Easter Lamb

Lamb is a traditional dish on the Norwegian dinner table during Easter. The secret to achieving a delicious and tender roasted lamb is to use the right temperature and cooking time. Low heat for hours, if you use a cooking thermometer you will be in full control.

Serves 6-8

1 leg of lamb – ca 2,5 – 3,5kg

2 teaspoons salt

1 teaspoon pepper

2 teaspoons chopped rosemary

2-3 cloves garlic

1 onion

2-3 carrots

¾ liter water



Ca 1 liter of dripping or broth

5 tablespoons fine flour, stirred in some cold water

1 tablespoon red wine, or blackcurrant juice

1 teaspoon soy sauce

Salt and pepper


Rub the lamb leg with spices.

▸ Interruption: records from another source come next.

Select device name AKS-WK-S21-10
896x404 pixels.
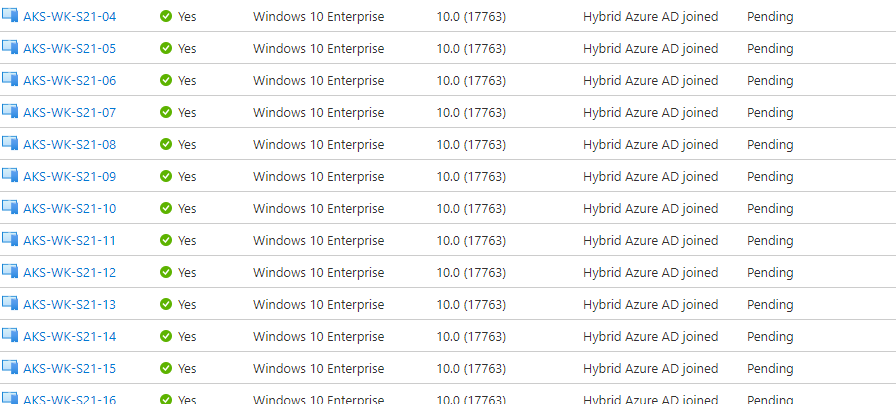click(x=69, y=209)
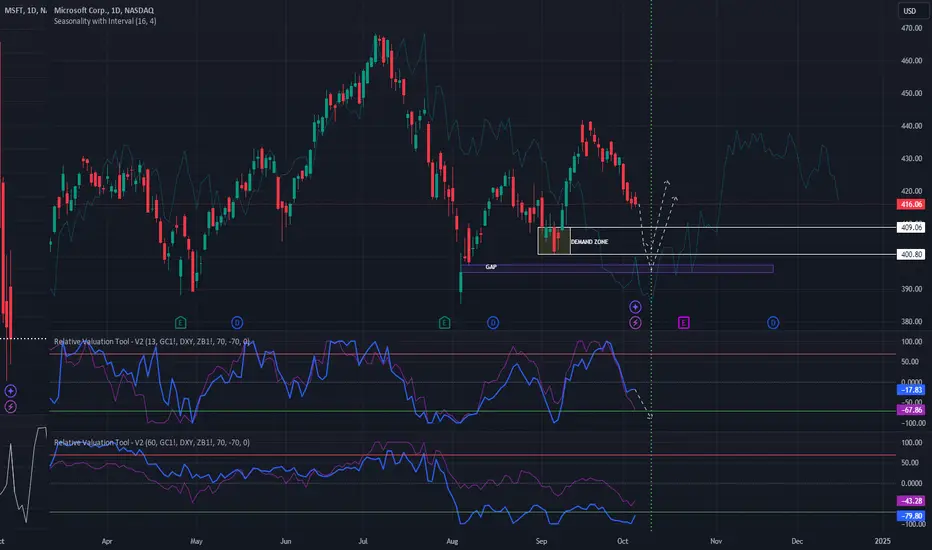The width and height of the screenshot is (932, 550).
Task: Click the green earnings E marker near May
Action: (181, 323)
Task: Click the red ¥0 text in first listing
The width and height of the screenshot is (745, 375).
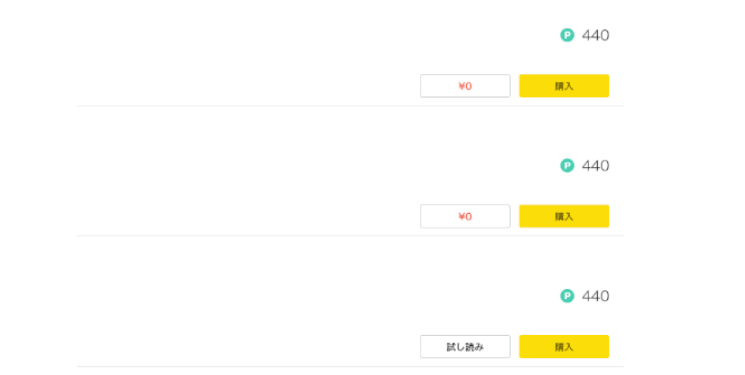Action: click(x=465, y=86)
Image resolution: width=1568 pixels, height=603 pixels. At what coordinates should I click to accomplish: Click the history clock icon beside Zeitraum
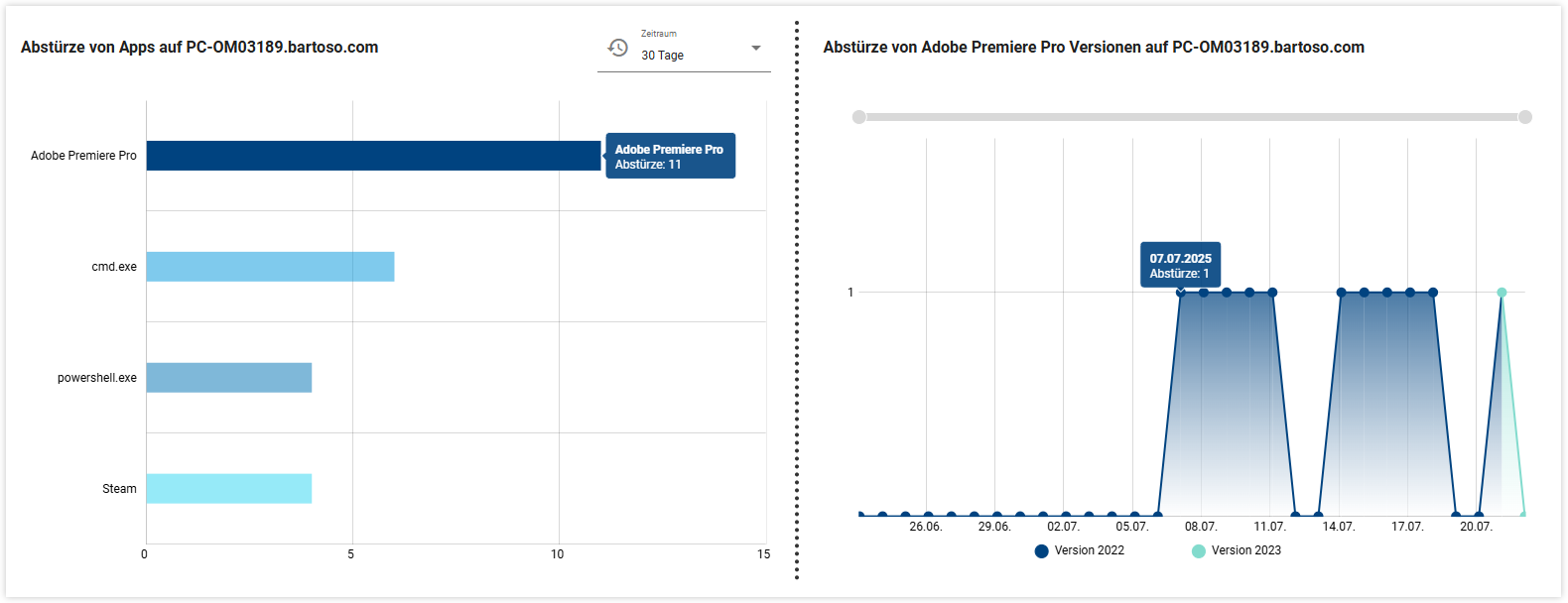pos(617,48)
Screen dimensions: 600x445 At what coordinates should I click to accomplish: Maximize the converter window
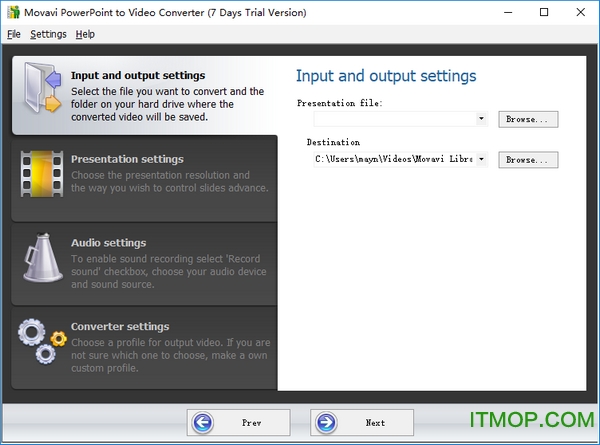pos(543,13)
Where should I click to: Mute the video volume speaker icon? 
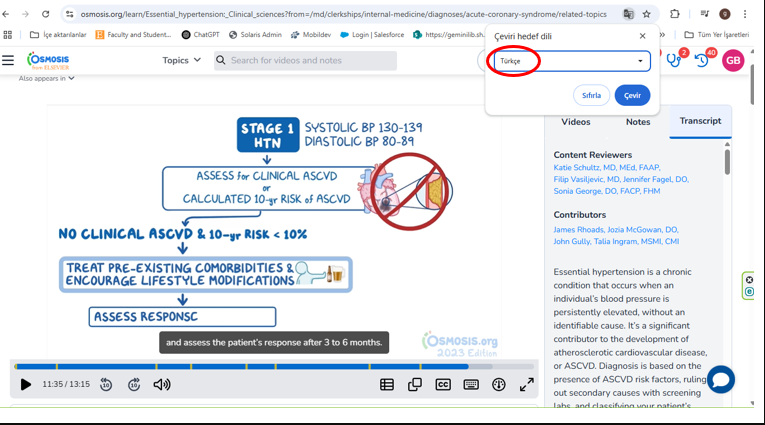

Make small incisions in the meat for the garlic.

Clean the onions and carrots, part the onions and carrots and put it in a roasting pan or baking dish with the water. Lay the roast on top and insert the cooking thermometer in the fleshiest part (not against the bone).

Bake at 125 degrees Celsius for 2-3 hours. When the cooking thermometer shows 70 degrees Celsius, the meat will be pink. 76 degrees Celsius will give you a roast lamb that is well done.

When the lamb is cooked to your liking, remove from the oven and leave to rest for 15 minutes. Make the sauce in the meantime. Add all the ingredients and let it simmer for a couple of minutes while you stir well.

Serve with potatoes, peas, mushroom and chopped parsley.